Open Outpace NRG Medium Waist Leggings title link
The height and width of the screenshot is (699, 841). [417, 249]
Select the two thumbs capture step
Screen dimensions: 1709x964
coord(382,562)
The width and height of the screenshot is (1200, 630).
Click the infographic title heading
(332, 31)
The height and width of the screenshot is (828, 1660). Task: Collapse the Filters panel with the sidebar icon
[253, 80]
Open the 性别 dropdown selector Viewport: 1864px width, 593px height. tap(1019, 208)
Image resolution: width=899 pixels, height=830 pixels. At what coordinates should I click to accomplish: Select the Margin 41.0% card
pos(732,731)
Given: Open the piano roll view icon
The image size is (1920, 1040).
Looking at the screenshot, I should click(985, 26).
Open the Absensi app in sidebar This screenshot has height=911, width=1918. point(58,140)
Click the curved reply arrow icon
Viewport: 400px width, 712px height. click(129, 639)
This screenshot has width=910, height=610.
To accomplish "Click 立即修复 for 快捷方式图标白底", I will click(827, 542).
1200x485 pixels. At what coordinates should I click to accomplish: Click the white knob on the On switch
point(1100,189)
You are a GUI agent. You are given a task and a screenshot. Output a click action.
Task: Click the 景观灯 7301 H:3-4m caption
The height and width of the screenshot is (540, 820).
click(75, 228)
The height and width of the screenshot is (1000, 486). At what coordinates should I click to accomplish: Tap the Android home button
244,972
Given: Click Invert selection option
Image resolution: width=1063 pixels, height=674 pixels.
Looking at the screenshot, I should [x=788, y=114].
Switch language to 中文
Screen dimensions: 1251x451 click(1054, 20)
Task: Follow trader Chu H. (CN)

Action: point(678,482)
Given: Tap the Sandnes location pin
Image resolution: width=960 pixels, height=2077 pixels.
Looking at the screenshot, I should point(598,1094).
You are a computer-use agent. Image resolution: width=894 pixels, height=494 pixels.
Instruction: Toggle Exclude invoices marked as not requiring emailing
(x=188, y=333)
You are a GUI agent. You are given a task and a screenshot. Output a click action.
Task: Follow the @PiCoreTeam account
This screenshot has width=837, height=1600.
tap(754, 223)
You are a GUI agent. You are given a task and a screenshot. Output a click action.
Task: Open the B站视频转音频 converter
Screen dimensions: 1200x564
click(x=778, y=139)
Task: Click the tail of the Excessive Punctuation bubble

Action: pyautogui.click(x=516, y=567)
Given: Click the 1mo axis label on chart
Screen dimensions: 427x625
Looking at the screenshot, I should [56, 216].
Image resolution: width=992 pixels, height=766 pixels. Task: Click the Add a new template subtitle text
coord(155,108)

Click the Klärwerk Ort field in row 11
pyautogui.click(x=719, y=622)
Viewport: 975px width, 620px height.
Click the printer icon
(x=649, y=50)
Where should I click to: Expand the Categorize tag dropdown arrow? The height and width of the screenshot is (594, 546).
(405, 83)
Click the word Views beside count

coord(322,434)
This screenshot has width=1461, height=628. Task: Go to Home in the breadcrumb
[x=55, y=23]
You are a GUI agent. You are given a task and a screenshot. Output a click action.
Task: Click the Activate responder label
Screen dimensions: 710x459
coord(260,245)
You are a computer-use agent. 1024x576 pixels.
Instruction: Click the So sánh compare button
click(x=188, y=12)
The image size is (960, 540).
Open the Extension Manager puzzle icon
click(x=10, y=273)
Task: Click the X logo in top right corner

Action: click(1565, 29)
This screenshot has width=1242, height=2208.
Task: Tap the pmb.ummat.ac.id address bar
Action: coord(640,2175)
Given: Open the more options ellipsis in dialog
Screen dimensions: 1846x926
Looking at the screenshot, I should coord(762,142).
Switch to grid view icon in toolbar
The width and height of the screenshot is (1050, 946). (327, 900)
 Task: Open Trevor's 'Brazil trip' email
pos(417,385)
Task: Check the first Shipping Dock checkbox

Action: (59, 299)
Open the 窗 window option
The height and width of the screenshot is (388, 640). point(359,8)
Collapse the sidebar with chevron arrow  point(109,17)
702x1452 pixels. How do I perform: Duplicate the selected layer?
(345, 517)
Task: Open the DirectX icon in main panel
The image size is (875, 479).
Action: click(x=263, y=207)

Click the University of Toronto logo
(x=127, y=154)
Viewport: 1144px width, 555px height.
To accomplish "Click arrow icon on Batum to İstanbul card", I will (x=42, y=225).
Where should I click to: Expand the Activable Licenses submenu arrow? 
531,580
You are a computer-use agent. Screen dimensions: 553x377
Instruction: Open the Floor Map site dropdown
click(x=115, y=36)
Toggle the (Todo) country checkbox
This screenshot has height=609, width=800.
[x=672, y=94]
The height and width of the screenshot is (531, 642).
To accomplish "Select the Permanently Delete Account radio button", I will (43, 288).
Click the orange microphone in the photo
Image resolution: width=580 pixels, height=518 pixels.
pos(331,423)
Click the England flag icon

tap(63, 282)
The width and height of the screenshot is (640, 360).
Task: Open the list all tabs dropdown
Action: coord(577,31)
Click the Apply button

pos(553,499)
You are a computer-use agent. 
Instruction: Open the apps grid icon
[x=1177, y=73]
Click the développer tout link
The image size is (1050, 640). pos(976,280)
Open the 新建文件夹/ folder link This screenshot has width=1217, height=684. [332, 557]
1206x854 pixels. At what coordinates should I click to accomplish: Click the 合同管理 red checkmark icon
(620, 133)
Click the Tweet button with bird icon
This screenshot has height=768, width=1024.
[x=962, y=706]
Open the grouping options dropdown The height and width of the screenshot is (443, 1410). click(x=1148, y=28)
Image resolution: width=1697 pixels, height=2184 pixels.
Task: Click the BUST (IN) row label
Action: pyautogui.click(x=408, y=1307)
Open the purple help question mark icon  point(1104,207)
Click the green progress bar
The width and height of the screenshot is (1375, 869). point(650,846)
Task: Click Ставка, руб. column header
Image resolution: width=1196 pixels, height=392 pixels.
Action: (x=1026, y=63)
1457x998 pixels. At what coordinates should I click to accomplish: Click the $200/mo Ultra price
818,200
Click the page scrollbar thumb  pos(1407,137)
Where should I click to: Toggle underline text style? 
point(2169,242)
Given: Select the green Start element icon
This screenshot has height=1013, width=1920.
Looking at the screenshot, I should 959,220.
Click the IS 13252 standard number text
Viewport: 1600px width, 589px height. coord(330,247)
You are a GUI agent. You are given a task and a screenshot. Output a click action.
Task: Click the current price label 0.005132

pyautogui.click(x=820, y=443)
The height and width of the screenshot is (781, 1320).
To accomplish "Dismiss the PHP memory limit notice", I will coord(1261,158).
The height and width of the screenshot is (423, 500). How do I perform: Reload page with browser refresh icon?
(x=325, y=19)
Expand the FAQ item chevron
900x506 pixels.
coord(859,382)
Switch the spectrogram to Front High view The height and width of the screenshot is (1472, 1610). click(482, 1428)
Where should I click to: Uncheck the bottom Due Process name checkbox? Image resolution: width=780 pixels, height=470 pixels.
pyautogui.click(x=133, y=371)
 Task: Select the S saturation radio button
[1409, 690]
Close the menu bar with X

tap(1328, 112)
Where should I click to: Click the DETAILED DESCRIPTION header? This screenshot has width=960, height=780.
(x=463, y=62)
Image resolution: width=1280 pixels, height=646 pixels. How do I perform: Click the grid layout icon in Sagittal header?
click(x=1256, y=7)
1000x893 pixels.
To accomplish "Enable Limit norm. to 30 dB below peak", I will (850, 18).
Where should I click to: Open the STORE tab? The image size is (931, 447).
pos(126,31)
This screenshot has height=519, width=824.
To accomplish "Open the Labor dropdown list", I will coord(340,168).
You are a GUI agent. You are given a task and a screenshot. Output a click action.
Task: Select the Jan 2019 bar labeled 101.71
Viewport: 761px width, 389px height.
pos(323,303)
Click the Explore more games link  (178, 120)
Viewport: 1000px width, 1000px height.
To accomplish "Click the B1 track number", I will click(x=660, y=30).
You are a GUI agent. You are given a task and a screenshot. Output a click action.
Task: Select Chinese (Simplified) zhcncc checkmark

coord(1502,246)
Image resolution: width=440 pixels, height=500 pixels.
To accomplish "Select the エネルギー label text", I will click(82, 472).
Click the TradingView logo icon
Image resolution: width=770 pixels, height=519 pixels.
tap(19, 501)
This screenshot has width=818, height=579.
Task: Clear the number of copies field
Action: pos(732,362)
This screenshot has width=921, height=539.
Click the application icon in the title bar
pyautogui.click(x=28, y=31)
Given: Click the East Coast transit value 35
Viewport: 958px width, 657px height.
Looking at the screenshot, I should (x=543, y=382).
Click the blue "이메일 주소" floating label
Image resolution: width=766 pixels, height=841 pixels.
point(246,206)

========

EXERCISE DIRECTIONS >> All lines above from the one holding "This screenshot has height=609, width=800." to the one holding "Click the page", inclusive, are to be copied exactly; no other line is wanted.

WRITTEN RESPONSE >>
This screenshot has height=609, width=800.
[x=672, y=94]
The height and width of the screenshot is (531, 642).
To accomplish "Select the Permanently Delete Account radio button", I will (43, 288).
Click the orange microphone in the photo
Image resolution: width=580 pixels, height=518 pixels.
pos(331,423)
Click the England flag icon

tap(63, 282)
The width and height of the screenshot is (640, 360).
Task: Open the list all tabs dropdown
Action: coord(577,31)
Click the Apply button

pos(553,499)
You are a computer-use agent. 
Instruction: Open the apps grid icon
[x=1177, y=73]
Click the développer tout link
The image size is (1050, 640). pos(976,280)
Open the 新建文件夹/ folder link This screenshot has width=1217, height=684. [332, 557]
1206x854 pixels. At what coordinates should I click to accomplish: Click the 合同管理 red checkmark icon
(620, 133)
Click the Tweet button with bird icon
This screenshot has height=768, width=1024.
[x=962, y=706]
Open the grouping options dropdown The height and width of the screenshot is (443, 1410). click(x=1148, y=28)
Image resolution: width=1697 pixels, height=2184 pixels.
Task: Click the BUST (IN) row label
Action: pyautogui.click(x=408, y=1307)
Open the purple help question mark icon  point(1104,207)
Click the green progress bar
The width and height of the screenshot is (1375, 869). point(650,846)
Task: Click Ставка, руб. column header
Image resolution: width=1196 pixels, height=392 pixels.
Action: (x=1026, y=63)
1457x998 pixels. At what coordinates should I click to accomplish: Click the $200/mo Ultra price
818,200
Click the page scrollbar thumb  pos(1407,137)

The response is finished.